(WORK TASK) Every line holding the string "screenshot" is to be copied from the entries below.

(GIVEN INFORMATION)

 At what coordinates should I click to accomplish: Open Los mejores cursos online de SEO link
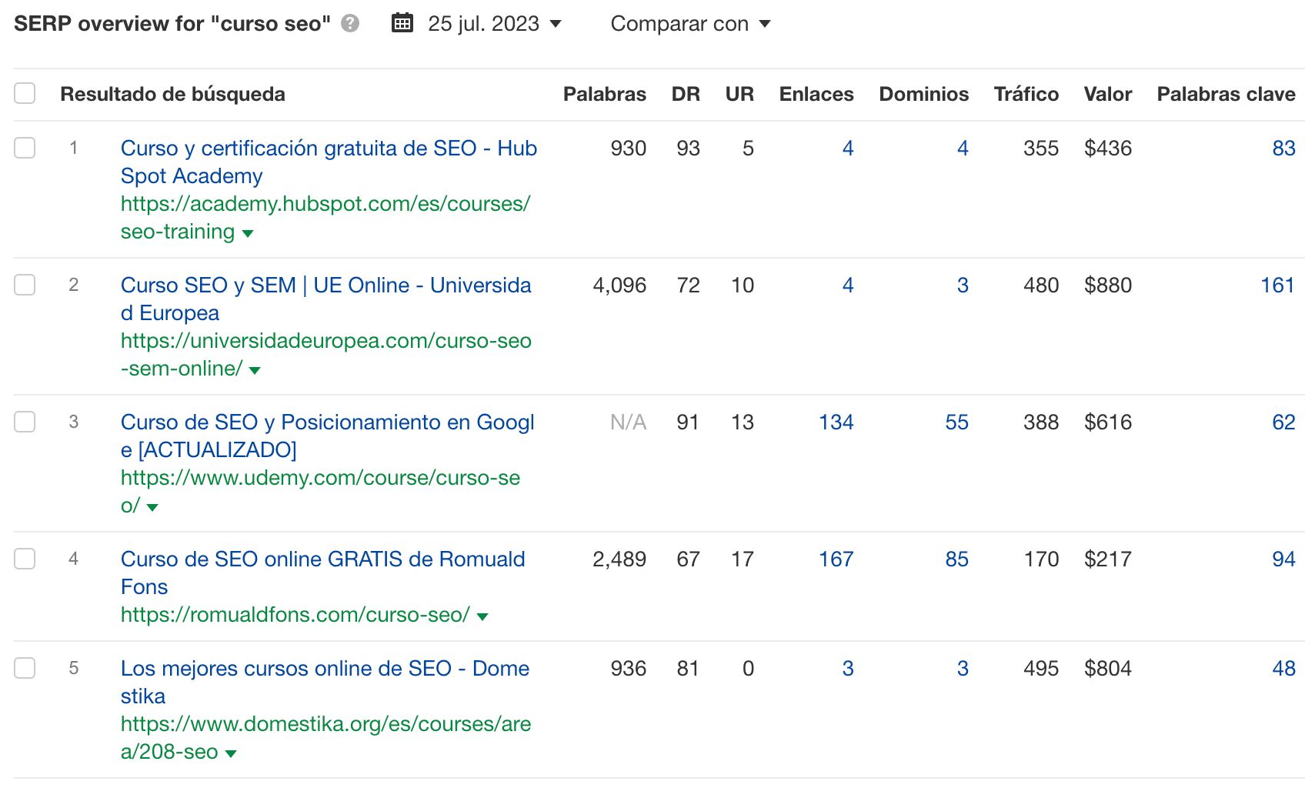(325, 669)
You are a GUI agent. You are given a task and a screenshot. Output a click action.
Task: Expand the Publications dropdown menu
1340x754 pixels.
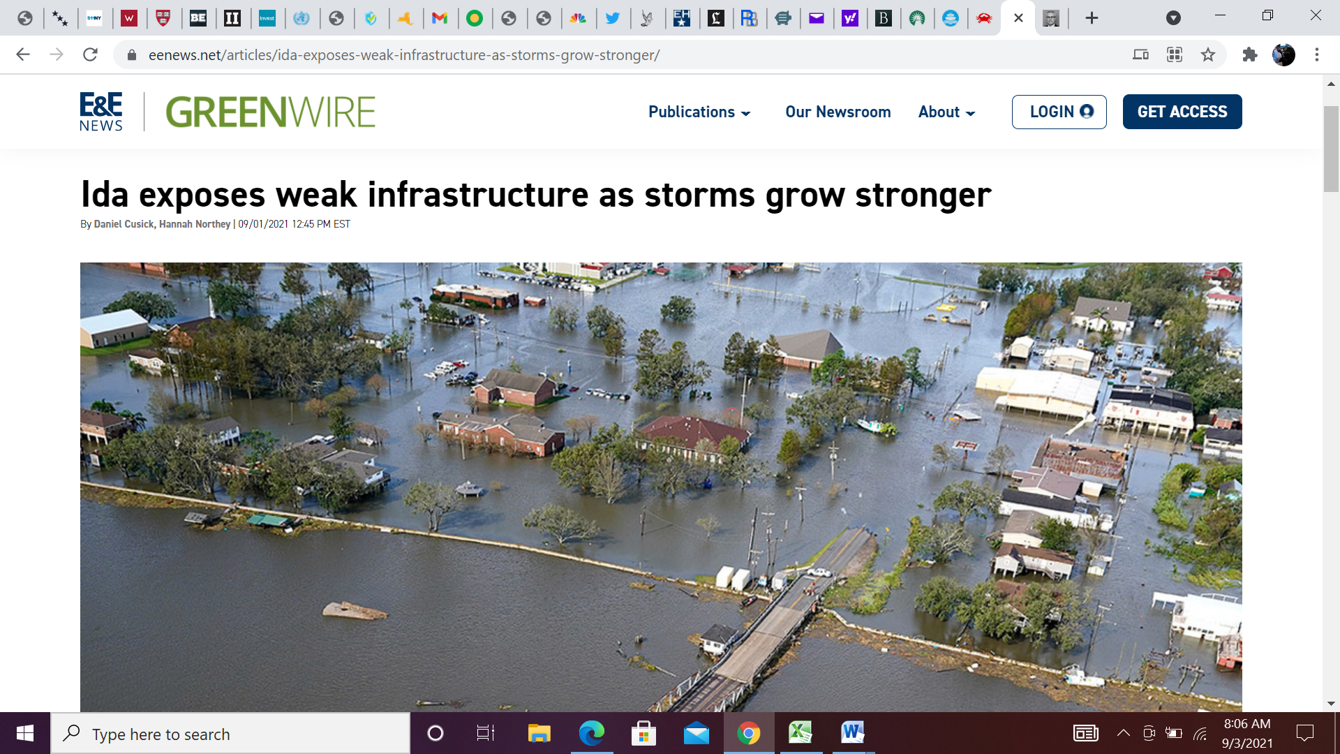(699, 112)
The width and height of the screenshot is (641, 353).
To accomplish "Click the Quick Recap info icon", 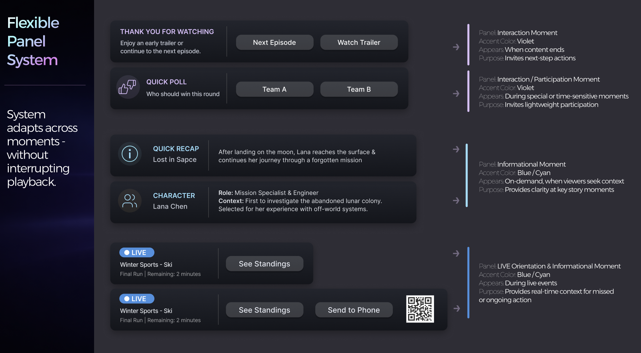I will (130, 154).
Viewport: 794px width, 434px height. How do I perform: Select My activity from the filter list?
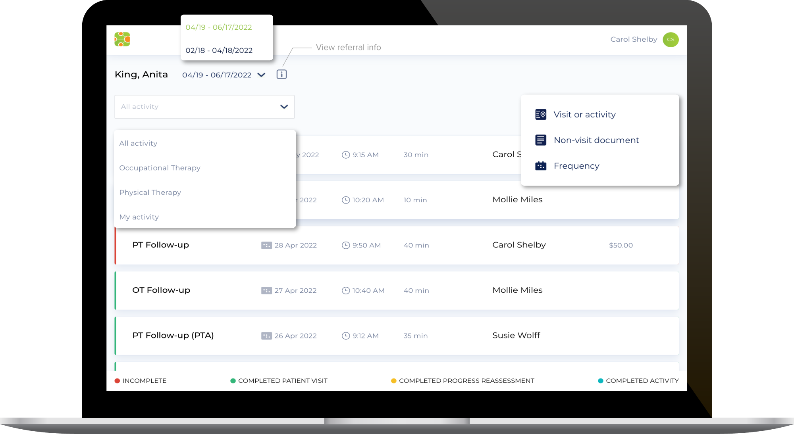tap(139, 217)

(ANSWER TO THIS TASK)
You are a GUI agent. You are given a task and a screenshot. Output a click action.
The width and height of the screenshot is (641, 353).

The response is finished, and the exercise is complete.